Wondering if it was legal to shoot black birds? there does not seem to be a shortage of them.


----------



## GLS (Sep 8, 2014)

The only unprotected non-game bird species in Georgia are starlings, English sparrows, and pigeons.


----------



## red tail (Sep 8, 2014)

OK thank you


----------



## MERCing (Sep 9, 2014)

Not blackbirds but I believe the Eurasian or Collered Dove fits in the unprotected, non-game species also.....


----------



## skeeter1 (Sep 10, 2014)

You can shoot crows but there's a season


----------



## cfuller6 (Sep 11, 2014)

I thought blackbirds were non-native species with no limit no season?


----------



## Boolywooger (Sep 11, 2014)

What exactly do you mean by blackbirds?  Starlings, Grackles, Crows....


----------



## copperheadmike (Sep 11, 2014)

Several different species of so called "black bird," the only one that is not protected is the European Starlings mentioned earlier. The others are protected as song birds aside from crows which have their own season. The huge flocks that we are seeing around here now are cowbirds and are protected.

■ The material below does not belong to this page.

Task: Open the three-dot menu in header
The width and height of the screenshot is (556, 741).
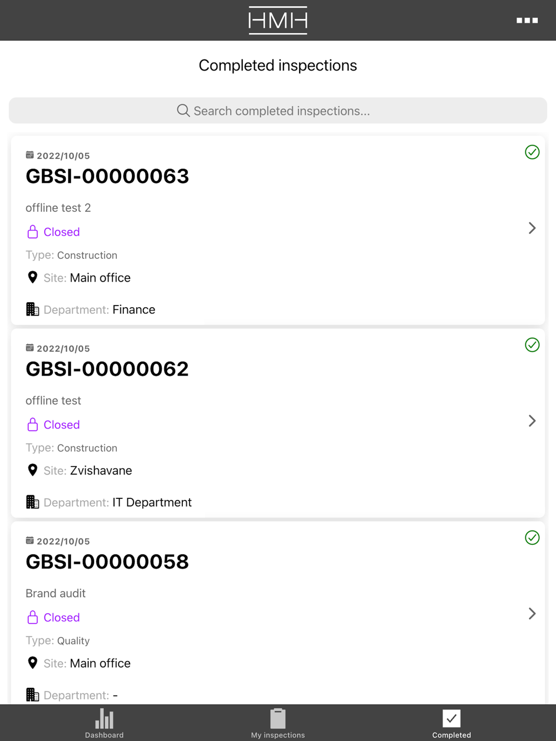Action: click(527, 21)
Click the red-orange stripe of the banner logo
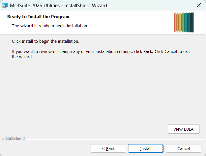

Starlings can be found in big numbers as well but it has been years since I have seen more than a handful flying together.


----------



## FOD (Sep 12, 2014)

You eat blackbirds?


----------



## KyDawg (Sep 12, 2014)

Blackbird pie.


----------



## Nicodemus (Sep 12, 2014)

FOD said:


> You eat blackbirds?





You can`t tell one from a dove when they cooked.


----------



## FOD (Sep 12, 2014)

Nicodemus said:


> You can`t tell one from a dove when they cooked.[/QUOTE
> 
> Good to know that.


----------



## ylhatch (Sep 14, 2014)

they taste like liver to me


----------